Session Information
02 SES 08 A, Systemic Changes and Comparisons in VET
Paper Session
Contribution
Participation in initial vocational education in Finland has been increasing slightly since 2000. In 2012, altogether 37-46 % of those aged 16-18 years were studying for their initial vocational qualification, while 47-49% of those in the same age group where studying for their general upper secondary qualification (Statistics Finland, 2014.) Furthermore among those aged 20-39, still some 7-16% participated in initial VET, whereas only a minority of 0-2% among those aged over 20 years were participating in general upper secondary education. The high level of participation in initial VET makes the Finnish VET distinctive and interesting with respect to the vocational education systems of other Nordic countries.
The four Nordic countries such as Denmark, Finland, Norway and Sweden are characterized by similar societal contexts. All these Nordic countries have developed well-organised labour markets, consensual political cultures and universal types of welfare states that have given priority to goals related to equal opportunities and social inclusion (Elvander, 2002). Even though they have similarities, they have different histories and the models of vocational education and training. This offers a fruitful opportunity for a comparative research on VET.
The VET system has an important role in each country to play by linking school-based and work-based learning and by connecting education with the labour market (Wolbers, 2007). However, in each of the Nordic countries VET has been given different emphasis as well as politically defined aims: to qualify for employment, to prepare for future mobility on the labour market, to promote competiveness and economic growth, to qualify for studies at the tertiary level of education and prepare for lifelong learning, as well as to facilitate the student’s development as a person and as a democratic citizen, and in order to contribute to social cohesion (Olofsson & Panican, 2008; Antikainen, 2006). These differences in policy decisions are reflected in the present status of VET in each country. Still, developing of VET in Nordic countries is facing similar challenges: how to, on one hand, develop linkages to higher education so that there are opportunities to participate in further and higher education and, how, on the other hand provide with qualifications that satisfy the demands of labour market in terms of developing specific and tacit knowledge to support employability.
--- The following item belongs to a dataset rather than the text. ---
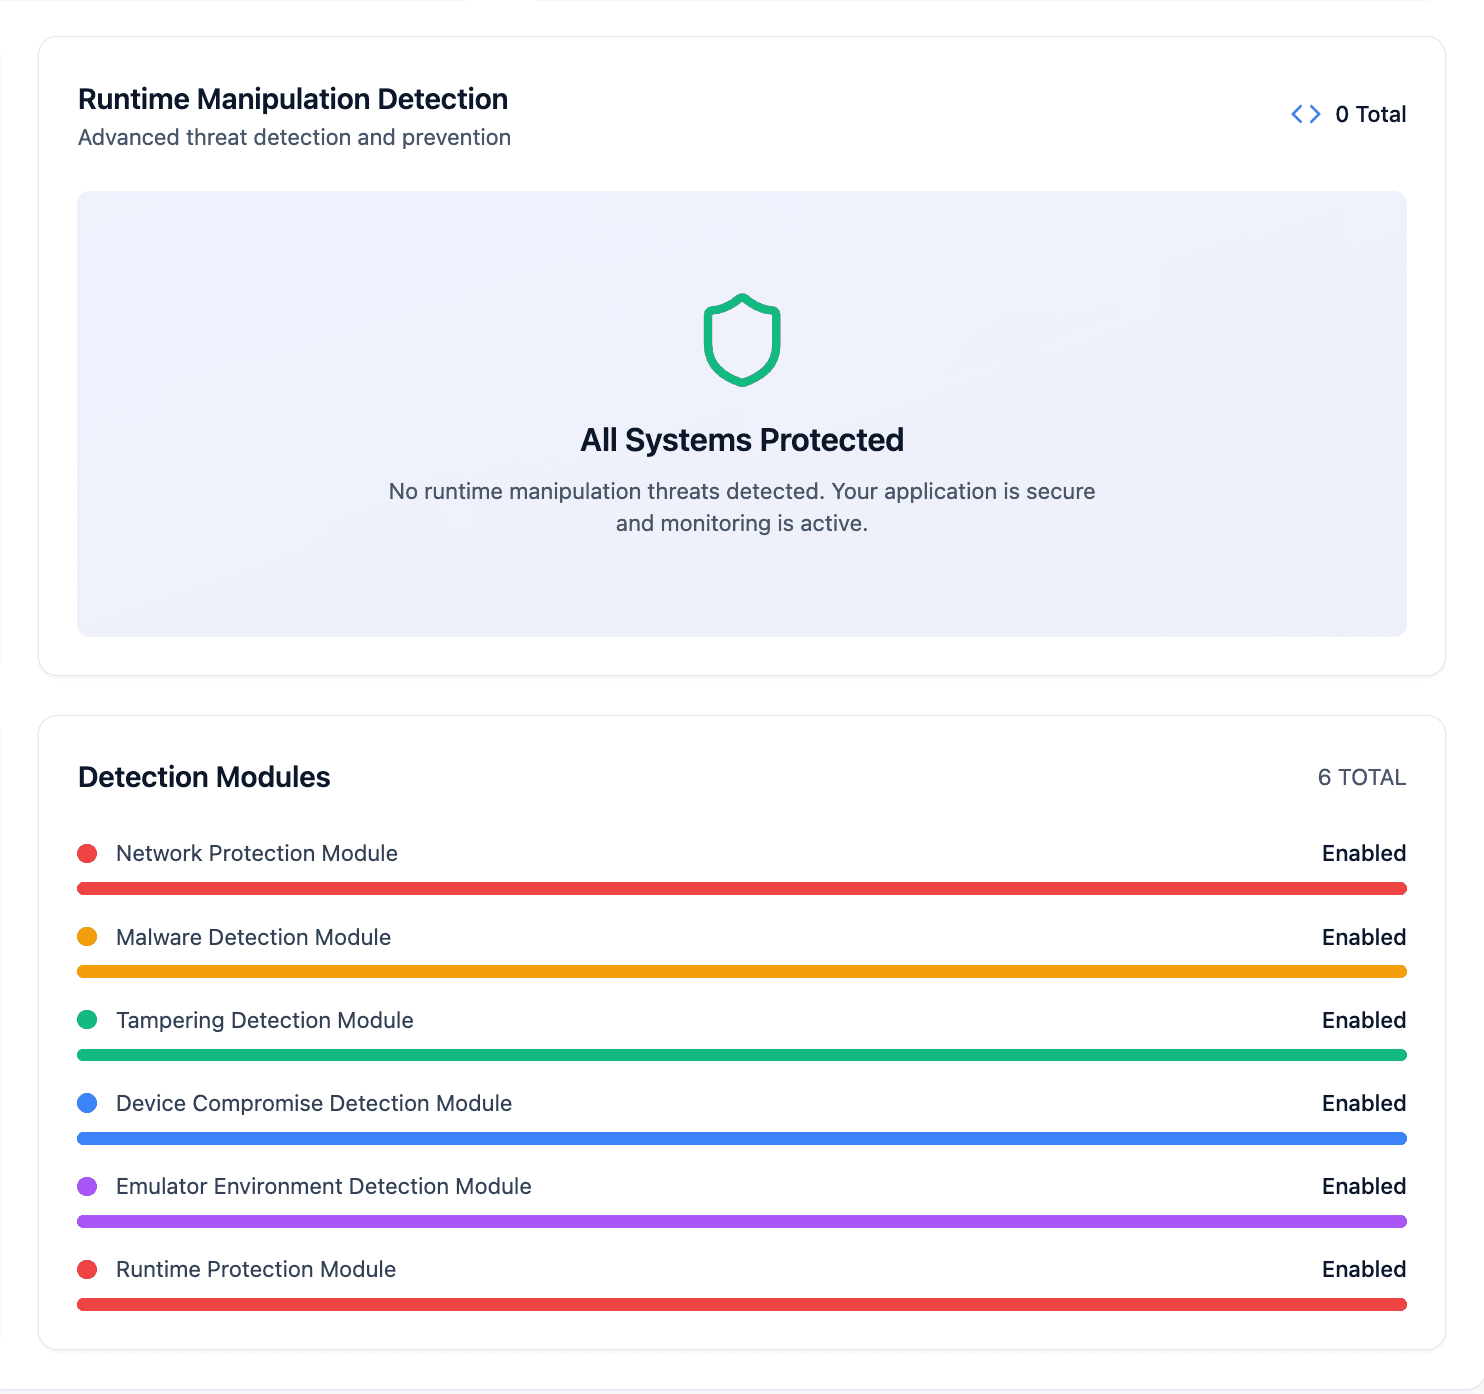Click the red dot beside Runtime Protection Module
This screenshot has height=1394, width=1484.
(x=87, y=1269)
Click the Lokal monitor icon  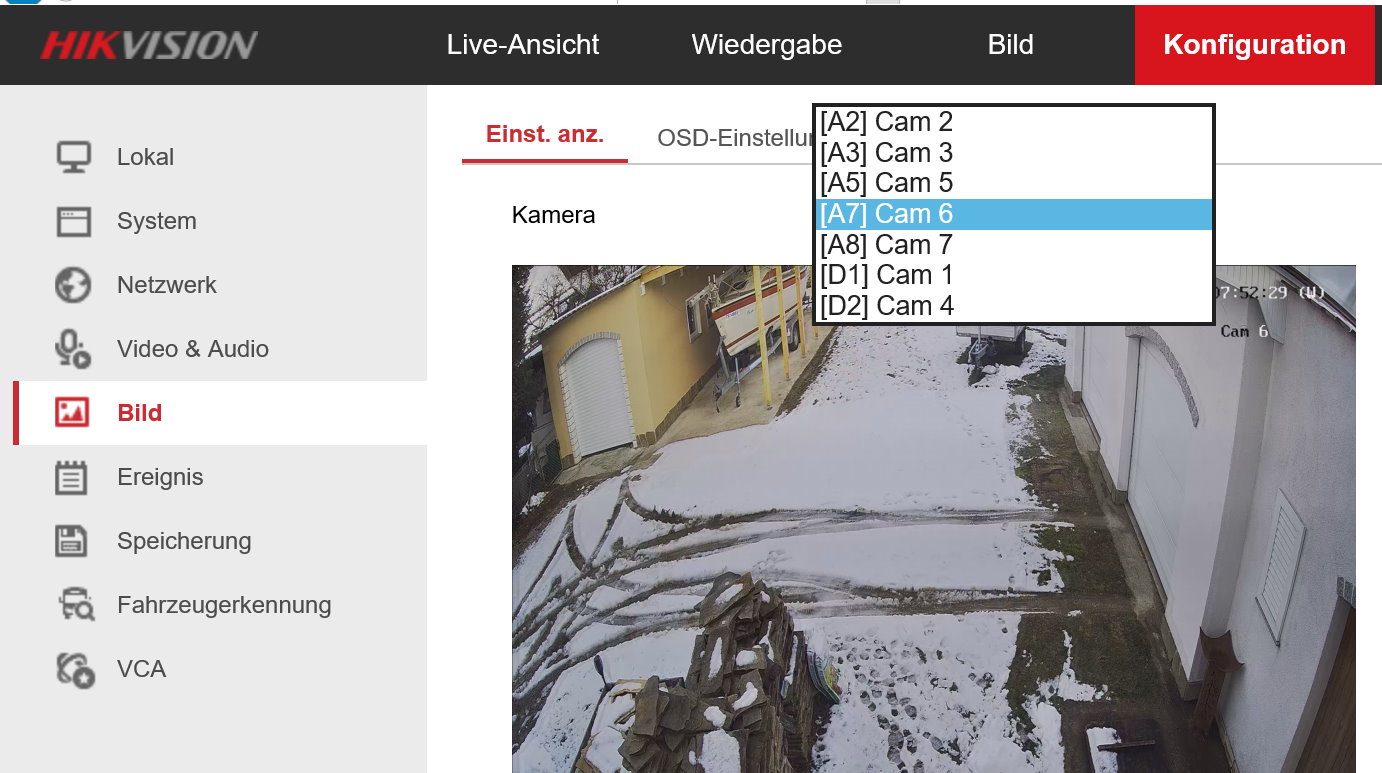[73, 157]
The aim of this paper is to analyse the strengths and weaknesses of the Finnish model of VET with respect to these two challenges, educational progress and employability. The paper analyses the characteristics that differentiate the Finnish model from the other Nordic countries. Firstly, the differences in the outcomes of the Nordic VET systems are compared and described on the basis of secondary data analysis (Eurydice, Eurostat 2012). In particular attention will be paid to distribution of upper secondary students by programme (general or vocational), participation rates by age and sex, proportions of population in the 20-24 age group having completed at least upper secondary education (ISCED 3) and having completed the tertiary education qualifications (ISCED 5 and 6; age group 24-64), proportion of people in employment by age group and educational level, and unemployment rates by educational attainment. Secondly, the challenges that are typical to the Finnish model of VET in meeting future challenges are discussed. The future challenges include e.g. shifts in the forms of production and consequent changes in skills-demands. The country-reports and analysis produced in the project “The future of Vocational education - learning from the Nordic countries” (financed by NORDFORSK) will provide background for the comparisons and analysis of the presentation (e.g. Jørgensen, Stenström, Thunqvist & Tønder, 2013).
Method
Expected Outcomes
References
Antikainen Ari. (2006). In Search of the Nordic Model in Education. Scandinavian Journal of Educational Research, 50 (3), 229 – 243. Elvander, Nils. (2002). The Labour Market Regimes of the Nordic Countries – a Comparative Analysis. Scandinavian Political Studies, 25, (2). EACEA P9 Eurydice (2012). Key Data on Education in Europe. http://eacea.ec.europa.eu/education/eurydice/key_data_en.php. Jørgensen, C. H., Stenström, M.-L., Thunqvist, D. P., & Tønder, A. H. (2013). The future of VET – learning from the Nordic countries. Paper presented at the International Helix Conference (Innovative Practices in Work, Organisation and Regional Development - Problems and Prospects), 13.6. 2013, Linköping, Sweden. Statistics Finland.(2014). Ammatillisessa koulutuksessa eri-ikäisiä. [People of many age groups participate in initial vocational education].Http://www.stat.fi/til/opiskt/2012/opiskt_2012_2014-01-29_kat_001_fi.html. Olofsson, J. & A. Panican (Eds.) (2008). Ungdomars väg från skola till arbetsliv. Nordiska erfarenheter, [Transition from school to work, Nordic Experiences], TemaNord 2008.584, Nordiska ministerrådet, Copenhagen. Wolbers, Maarten H. J. (2007). Patterns of Labour Market Entry. A Comparative Perspective on School-to-Work Transitions in 11 European Countries. Acta Sociologica, 50 ( 3), 189-210.